Für den Genuss der Männer hielt der Laden auch Rauchwaren, Schnupf- und Kautabak sowie eine Auswahl an Zigarren bereit. Letztere pflegte besonders der Hausherr Edwin Brugger zu genießen. "Meine Schwester Elisabeth war neun Jahre lang als Dienstmädchen bei Bruggers angestellt und hat unter anderem auch die Regale im großen Lager aufgefüllt", erzählt Böhm. Damals belieferten die Großhändler die Geschäfte, die alle über genügend Lagerräume verfügten.
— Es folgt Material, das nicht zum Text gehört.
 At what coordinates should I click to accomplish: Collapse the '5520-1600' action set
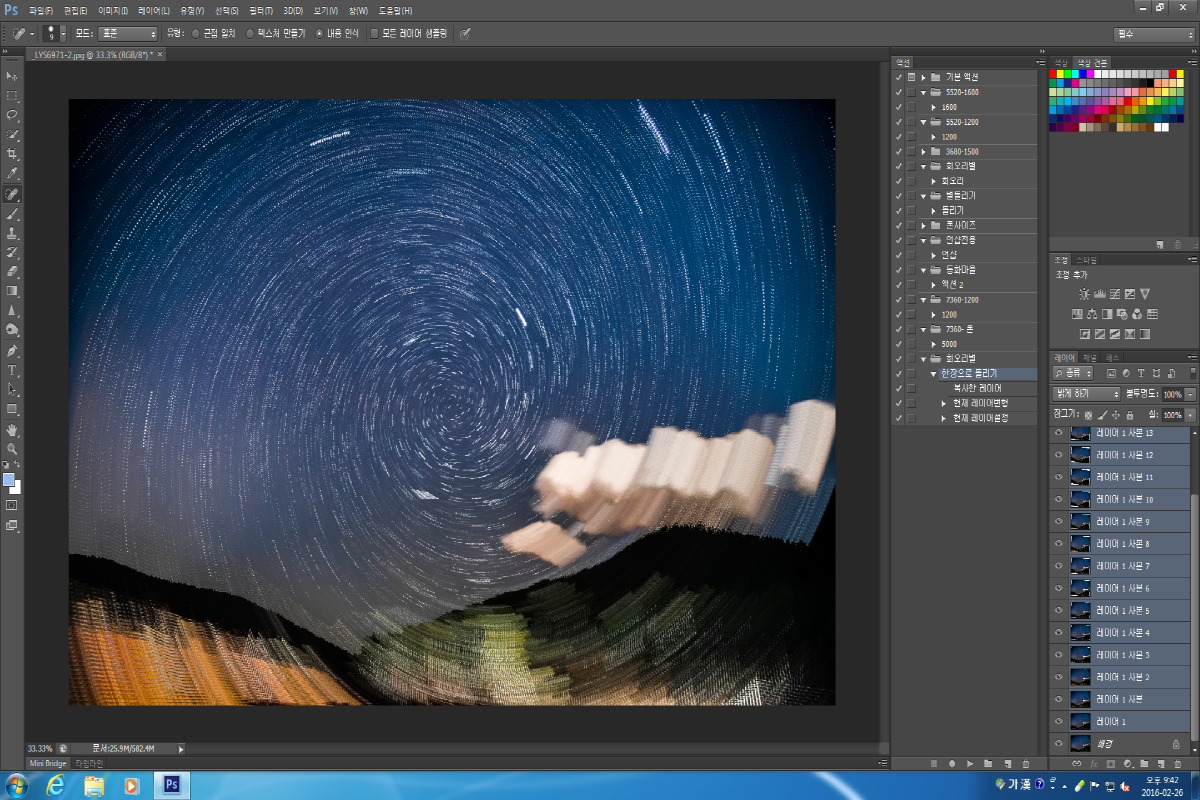click(x=924, y=92)

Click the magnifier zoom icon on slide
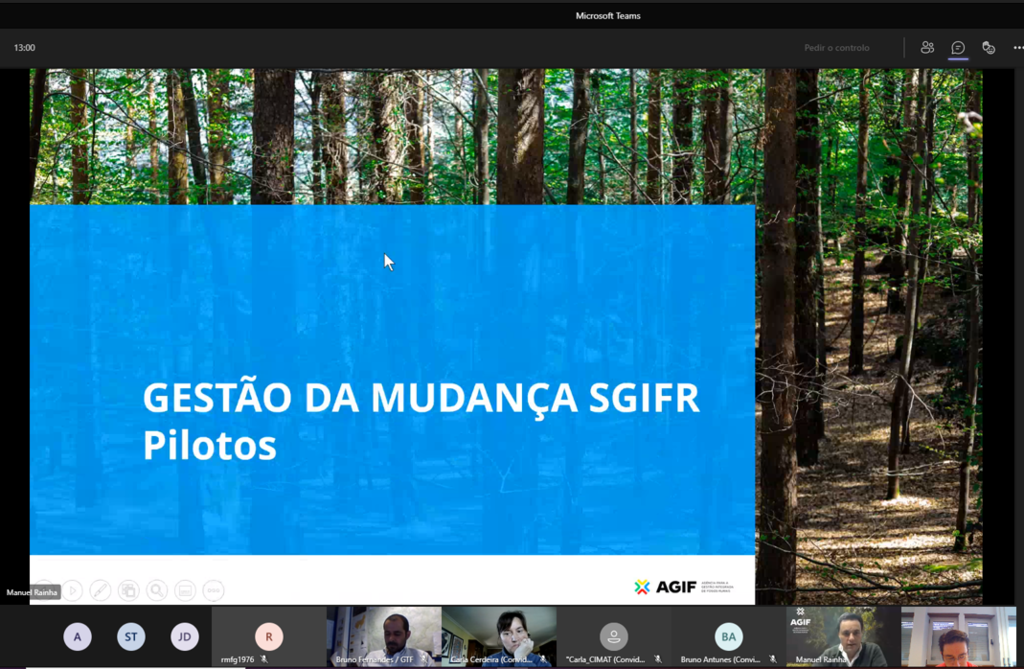(x=157, y=591)
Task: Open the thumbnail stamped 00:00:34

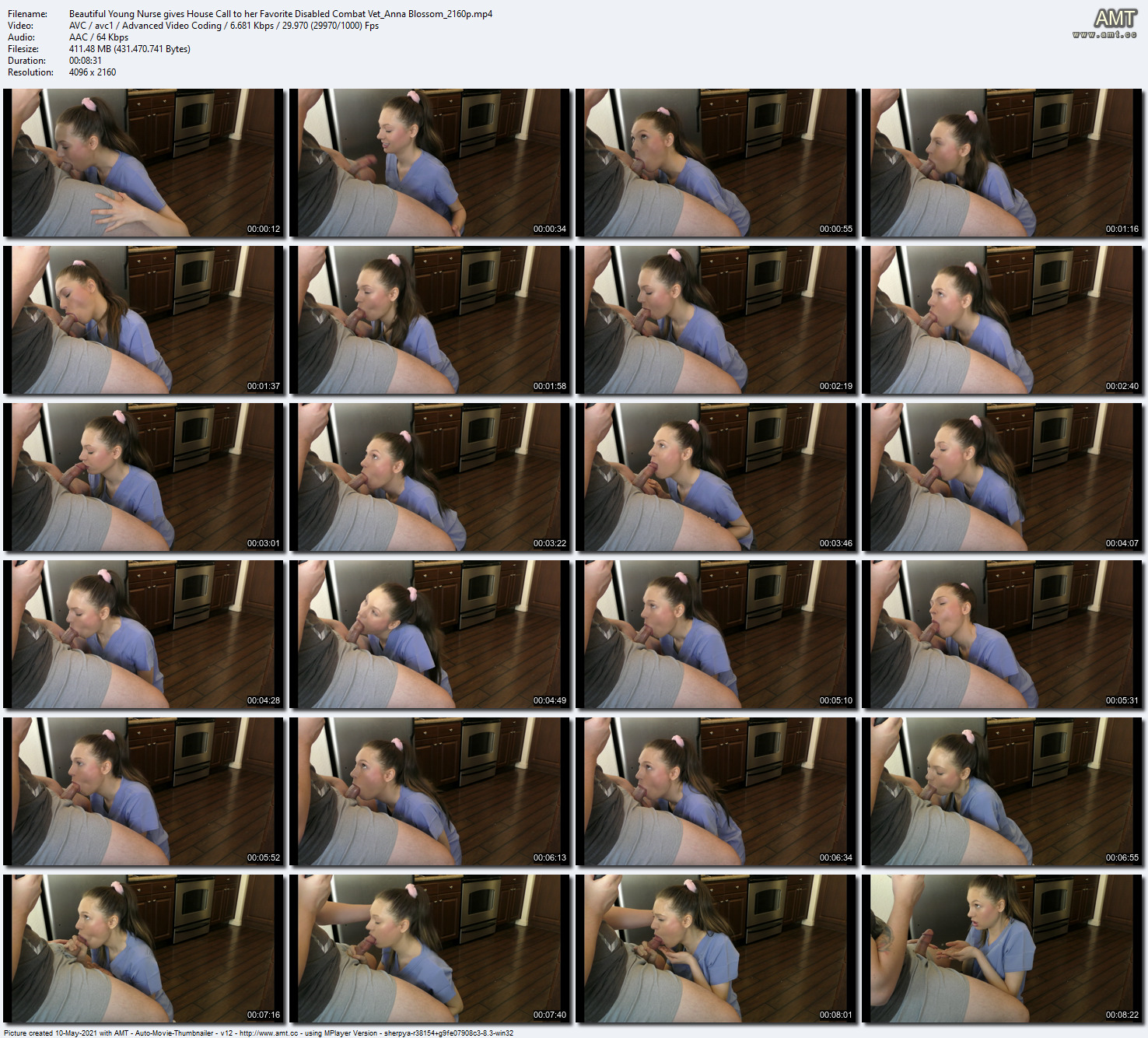Action: pyautogui.click(x=429, y=162)
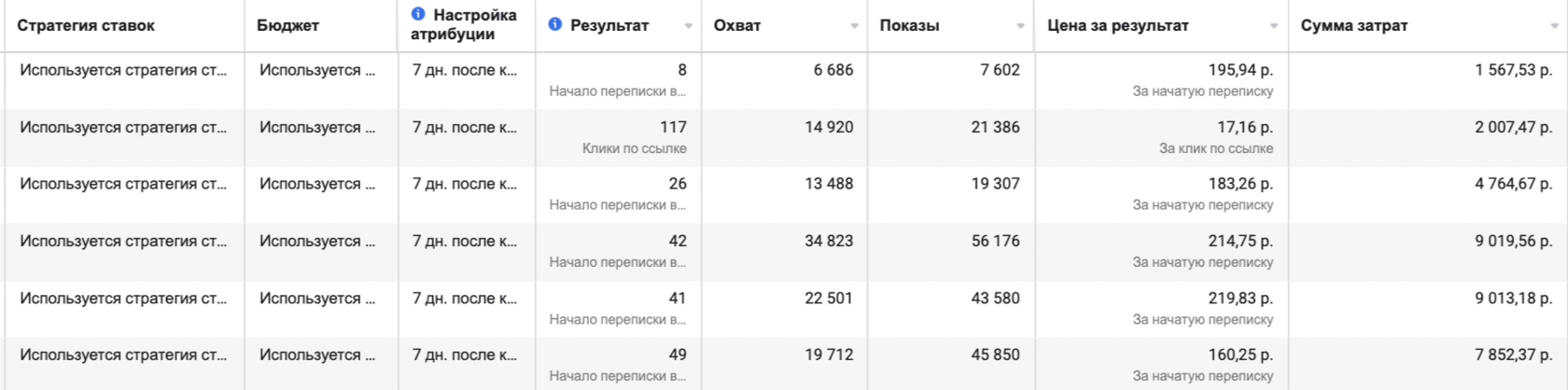Screen dimensions: 1568x390
Task: Click the info icon beside Настройка атрибуции
Action: (418, 14)
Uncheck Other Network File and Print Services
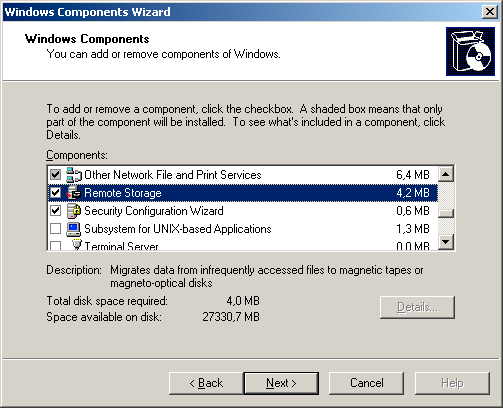 tap(55, 175)
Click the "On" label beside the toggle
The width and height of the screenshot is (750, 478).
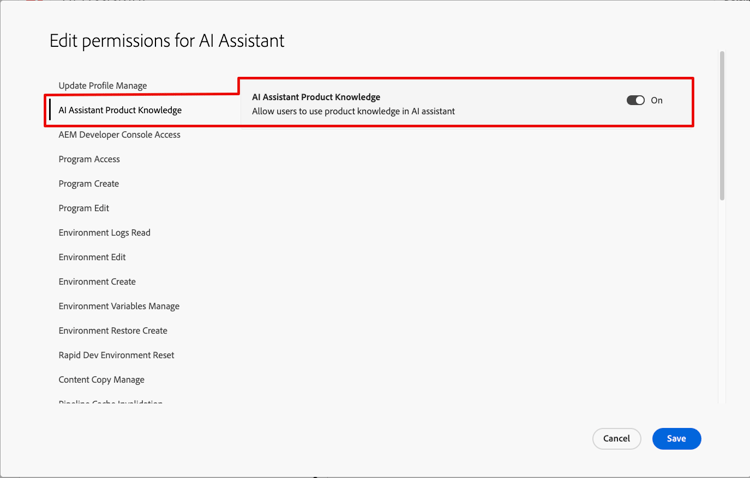click(657, 100)
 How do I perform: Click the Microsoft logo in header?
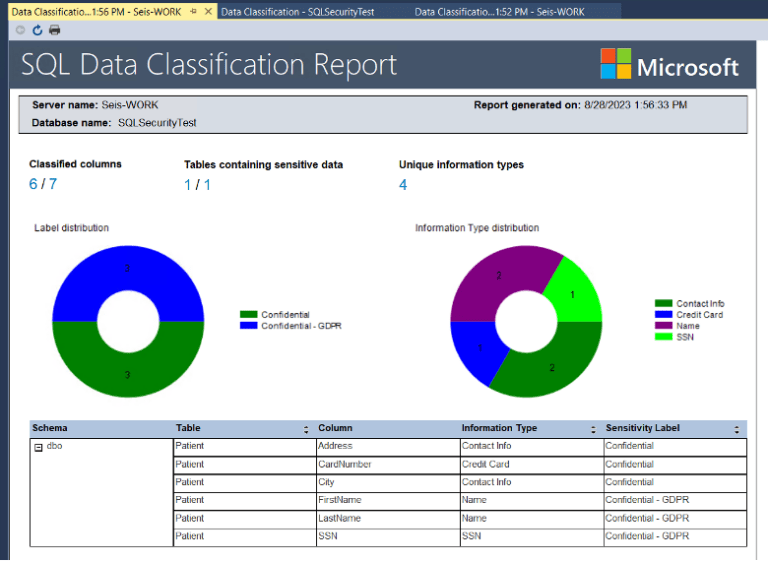[x=669, y=66]
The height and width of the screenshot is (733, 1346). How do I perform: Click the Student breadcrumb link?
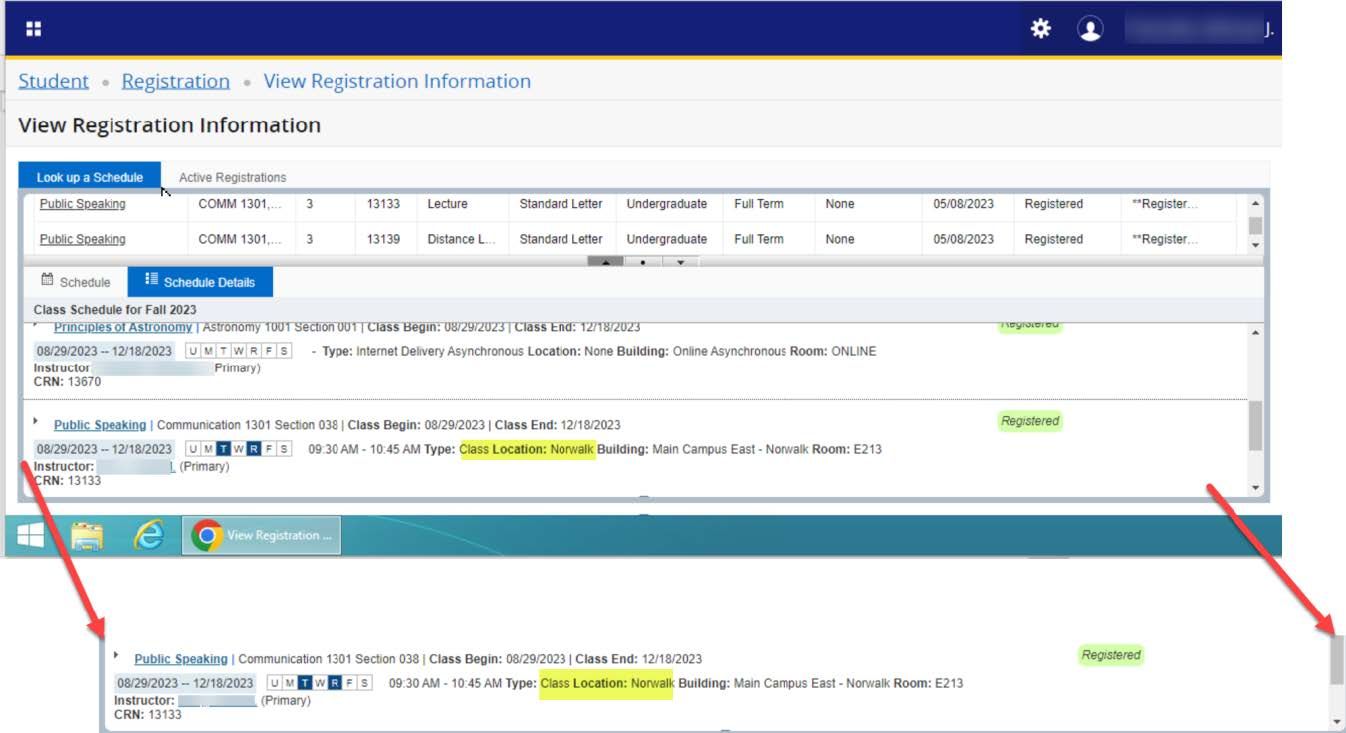click(53, 81)
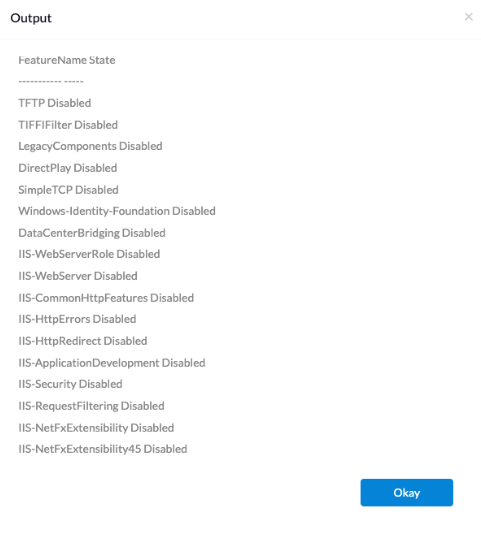Click Windows-Identity-Foundation Disabled text
Viewport: 481px width, 536px height.
pos(117,211)
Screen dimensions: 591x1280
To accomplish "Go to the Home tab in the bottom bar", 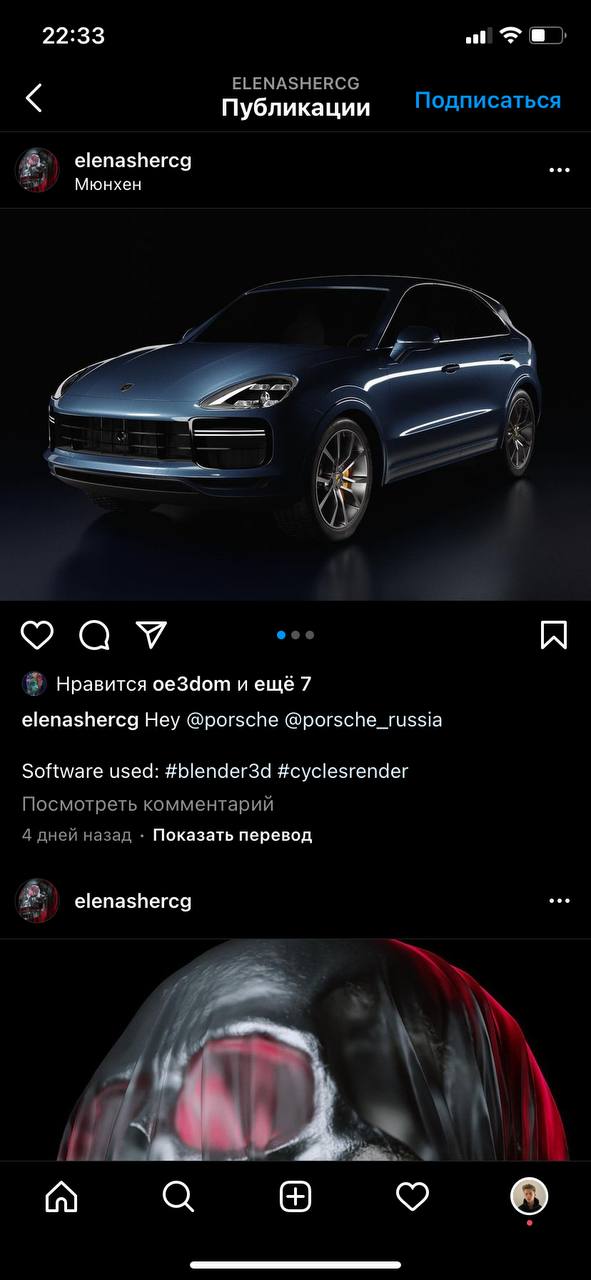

Otto Böhm erinnert sich, wie er mit seinen Geschwistern mit dem Handwagen meist einmal in der Woche nach Donaueschingen gelaufen ist, um bei Gutbrodts Gemüse und Obst für Buggers Lädili zu holen. Da wurden Äpfel und Birnen, Kartoffeln, Rettich, Bohnen, Sellerie, gelbe Rüben und mehr in Körbe gefüllt und wieder nach Hüfingen transportiert. "Diese Dienste wurden stets von Monika Brugger mit einem Rettichsalat und Butterbrot für uns Kinder oben in der Küche belohnt, beides schmeckte herrlich. "Wurst und Fleisch kaufte man beim Metzger, Backwaren beim Bäcker. Oder in der gegenüber liegenden Gaststätte Bausch, die von Bäckermeister Max Bausch und seiner Frau Elise betrieben wurde. "Da gab es sogar am Sonntagmorgen Wecken", erzählt Otto Böhm. "Nach der Frühmesse um 7.30 Uhr hat mir die Mutter eine Tasche in die Hand gedrückt und gesagt, ich solle zehn Spitzwecken holen. Elise Bausch war immer sehr lieb zu mir und gab mir elf Wecken in die Tasche und einen in die Hand", erinnert er sich. "Für meinen Vater Theodor ging ich ab und zu mit einem Bierkrug zum Bausch, um ihn dort aus dem Zapfhahn füllen zu lassen."

Im Jahr 1956 verstarb Edwin Brugger und seine Frau verkaufte das Haus an den Händler Höfelmaier aus Blumberg, der den Laden weiterführte. Mitte der 60er Jahre wurde das Haus an Edwin Morath verkauft, der das Geschäft übernahm und bis zum Verkauf an Otto Böhm weiterführte.

Dieser baute das Haus dann für seine Bedürfnisse um. Das Lager wurde zum Schlafzimmer für die Schwester Elisabeth, die Büroräume für deren Küche und der Laden zum ihrem Wohnzimmer. Er selbst lebte mit Ehefrau Maria und Sohn Martin einen Stock höher, und unterm Dach wurde später für den Sohn alles schön ausgebaut.

Einkaufen geht Otto Böhm noch heute jeden Tag ins Städtle, zum Bäcker, Metzger, in die Apotheke oder zu Otmar Mayer, wenn er Batterien braucht. Schwere und andere Dinge, die er benötigt, besorgt Schwiegertochter Simone mit dem Auto. Donnerstags findet man Otto Böhm meist auf dem Wochenmarkt an. "Dort bin ich gern, alles ist so ein bisschen so wie früher, und ich sehe stets bekannte Gesichter. Da ist ein Schwätzle fast immer mit drin."